Dass Lotte Laserstein erst in den letzten Jahren wiederentdeckt wurde, erstaun ob ihrer „Tennisspielerin“ (1929). Hierbei handelt es sich um ein sportives Bildnis ihre Freundin Traute Rose, die in der „Porträtstudie (Traute Rose, Profil nach rechts)“ (um 1935) ebenfalls zu entdecken ist. Im kurzen Rock und bei einem angesagten Freizeitsport zeigt sich Traute als Vertreterin der selbstbewussten Weiblichkeit, wie sie in den Illustrationen von Dodo und Jeanne Mammen medial omnipräsent waren.
Im Vergleich zur den Porträts Neuer Frauen wirken die Bildnisse der Neuen Männer konventioneller.
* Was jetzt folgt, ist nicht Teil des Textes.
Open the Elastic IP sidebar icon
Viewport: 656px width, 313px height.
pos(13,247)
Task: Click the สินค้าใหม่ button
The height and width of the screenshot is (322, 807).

Carlo Mense zeigt im „Bildnis Underberg“ (um 1925) den Großindustriellen vor einem Fensterausblick, während Christian Schad („Porträt eines Engländers“, 1926, und „Der Freimaurer“, 1929) und Wilhelm Schnarrenberger („Porträt eines Architekten“, 1923) ihren teils puppenhaft wirkenden Männern Attribute ihrer Berufe und Symbole zur Seite stellen. Einzig Rudolf Schlichters Bildnis „Der Dichter Oskar Maria Graf“ (1927) stellt die Persönlichkeit des Autors zum bildfüllender Wucht zur Diskussion. So stellt man sich einen Schreiber vor, der wenige Jahre später von den Nazis fordern wird, seine Bücher zu verbrennen. Was sie auch umgehend taten.
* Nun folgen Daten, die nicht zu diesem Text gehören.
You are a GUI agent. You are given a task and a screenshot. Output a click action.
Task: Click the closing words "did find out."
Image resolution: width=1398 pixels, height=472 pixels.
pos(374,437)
„Es handelt sich um die Ding-Entdeckung nach der Ich-Krise. Es handelt sich um eine Weltergreifung nach jener wichtigen Wandlung, die das schroff idealistische Zwischenspiel des letzten Jahrzehnts herbeigeführt hat.“ (Wilhelm Michel, 1925)
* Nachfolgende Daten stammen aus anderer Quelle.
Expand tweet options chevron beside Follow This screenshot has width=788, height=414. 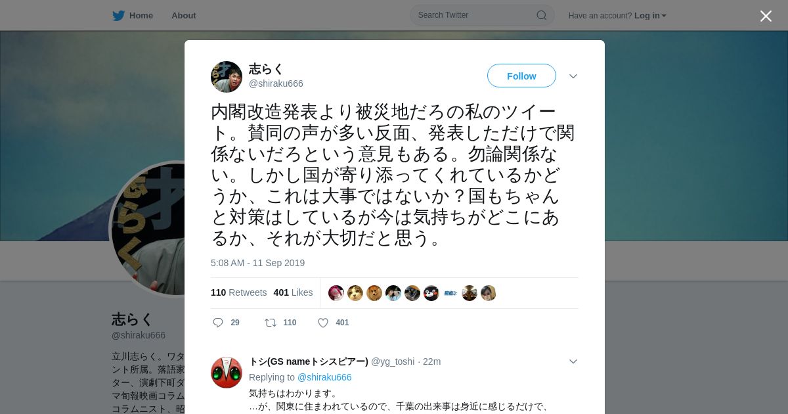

Was der Kunstkritiker Wilhelm Michel in der Geburtsstunde der Neuen Sachlichkeit als „Weltergreifung“ beschrieb, sollte durch die Machtergreifung der Nationalsozialisten mit parlamentarischen Mitteln 1933 beendet werden. Hatten einige neusachliche Künstler:innen anfangs noch gehofft, als Realisten anerkannt zu blieben, so wurde spätestens 1937 diese Vorstellung zerstört. Wenn ihnen nicht ihre expressionistischen Frühwerke vorgehalten wurden, so malten sie angeblich die falschen Themen. Manche opponierten als sozialkritische Linke. Emigration ins Ausland oder innere Emigration in Deutschland waren die einzigen Möglichkeiten auf die neuen Machthaber zu antworten. George Grosz konnte enttäuscht das Land in Richtung New York verlassen, während Karl Hofer einen einsamen „Rufer“ für sich und Eingeweihte schuf.
Jüdische Künstler:innen hatten häufig nicht so viel Glück. Mit Felix Nussbaum endet die Ausstellung tragisch, wurde er doch mit seiner Frau mit dem letzten Zug aus dem besetzten Belgien nach Ausschwitz gebracht und ermordet. Mit dem „Orgelmann“ setzte der im Untergrund lebende Nussbaum ein deutliches Zeichen zur Vernichtung allen jüdischen Lebens im sog. „Dritten Reich“.
Kuratiert von Hans‑Peter Wipplinger.